-- RECORDS SHOWN --
____________

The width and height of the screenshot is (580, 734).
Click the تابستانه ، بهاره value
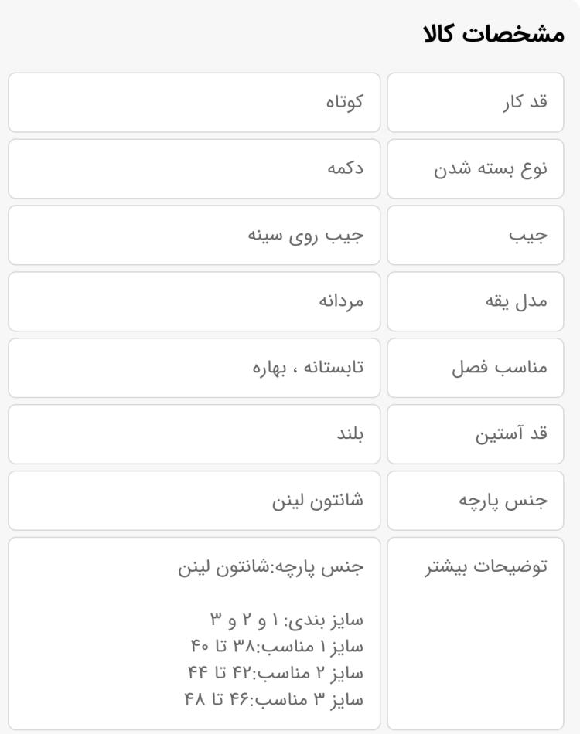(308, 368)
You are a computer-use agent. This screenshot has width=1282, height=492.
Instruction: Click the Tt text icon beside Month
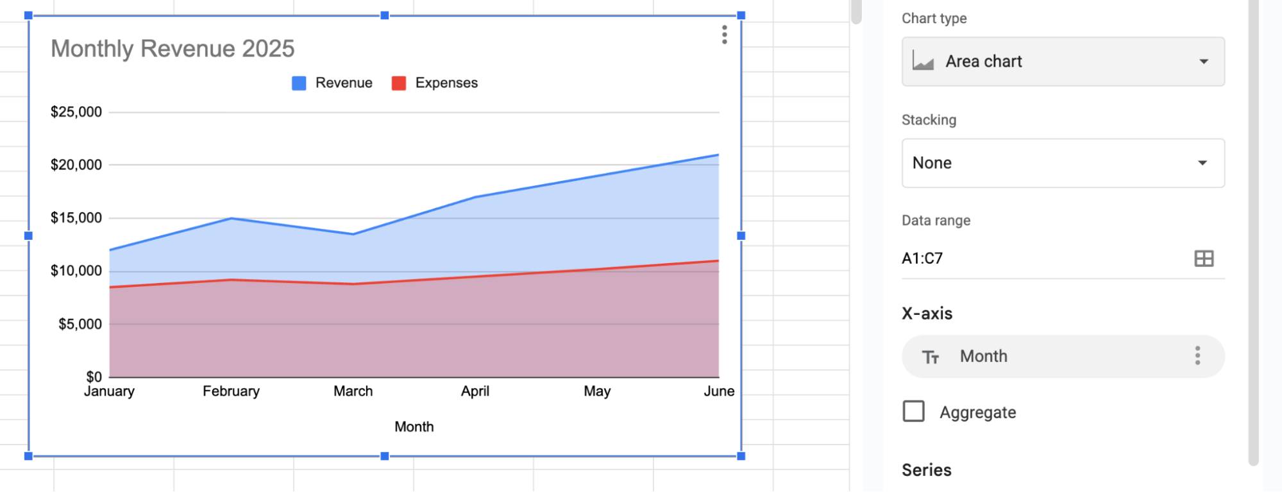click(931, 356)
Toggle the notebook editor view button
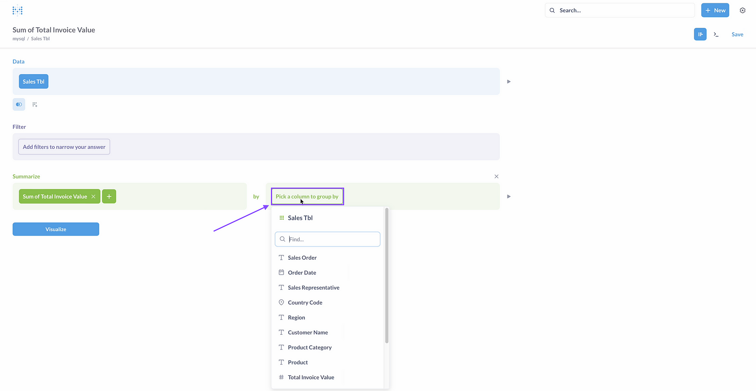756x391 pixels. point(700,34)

____________

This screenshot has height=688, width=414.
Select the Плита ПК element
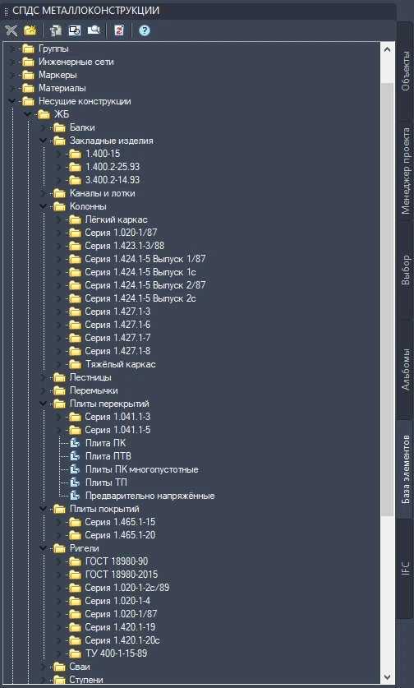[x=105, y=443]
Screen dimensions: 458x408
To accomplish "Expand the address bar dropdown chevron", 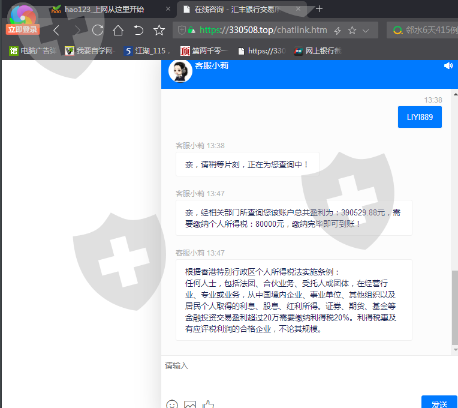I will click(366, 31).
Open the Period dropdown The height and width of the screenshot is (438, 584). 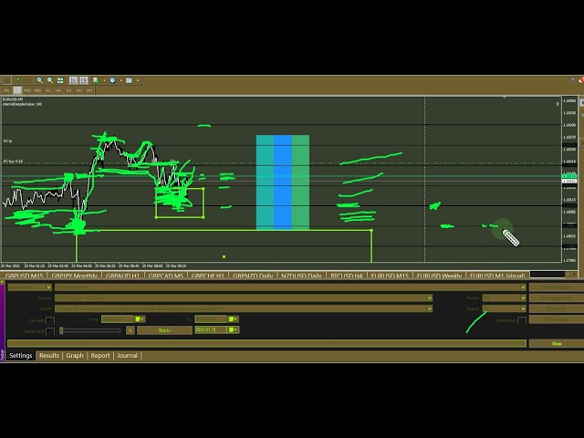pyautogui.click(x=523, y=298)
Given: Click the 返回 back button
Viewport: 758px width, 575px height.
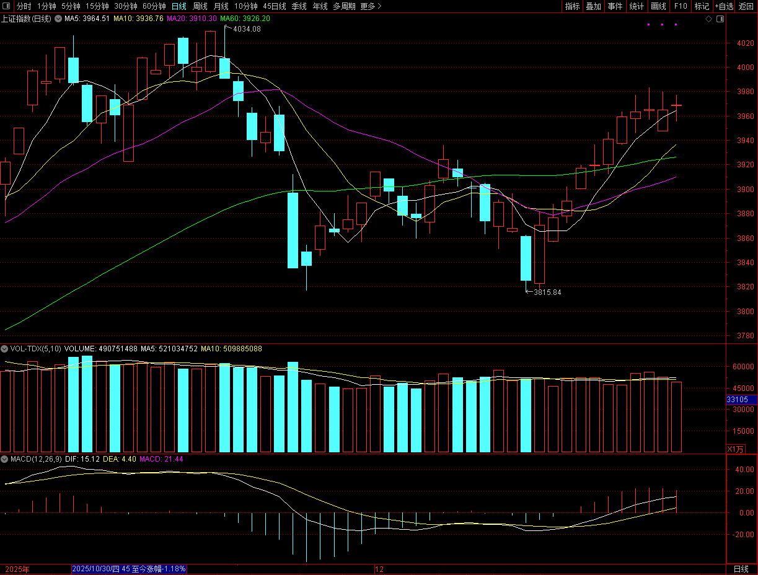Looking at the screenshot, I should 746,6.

____________

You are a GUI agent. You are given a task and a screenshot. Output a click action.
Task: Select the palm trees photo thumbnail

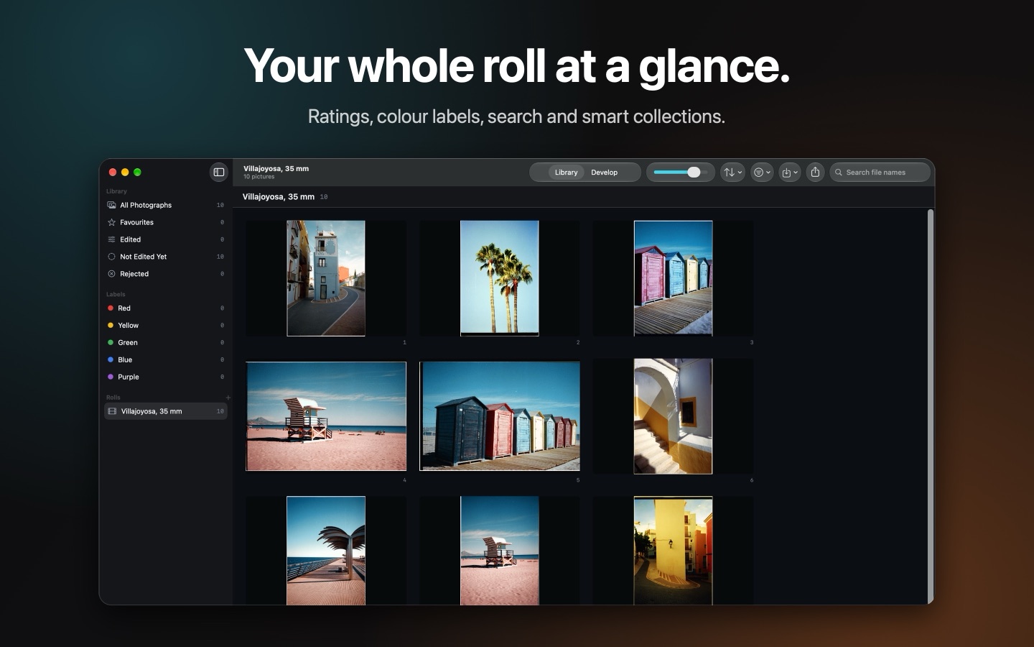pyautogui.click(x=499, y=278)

____________

-- INSTRUCTIONS TO FOLLOW --
Search the data above for the string "This". Report every line where it is found.

-- TASK ANSWER --
You are a computer-use agent. This screenshot has width=1282, height=492.
This screenshot has height=688, width=414.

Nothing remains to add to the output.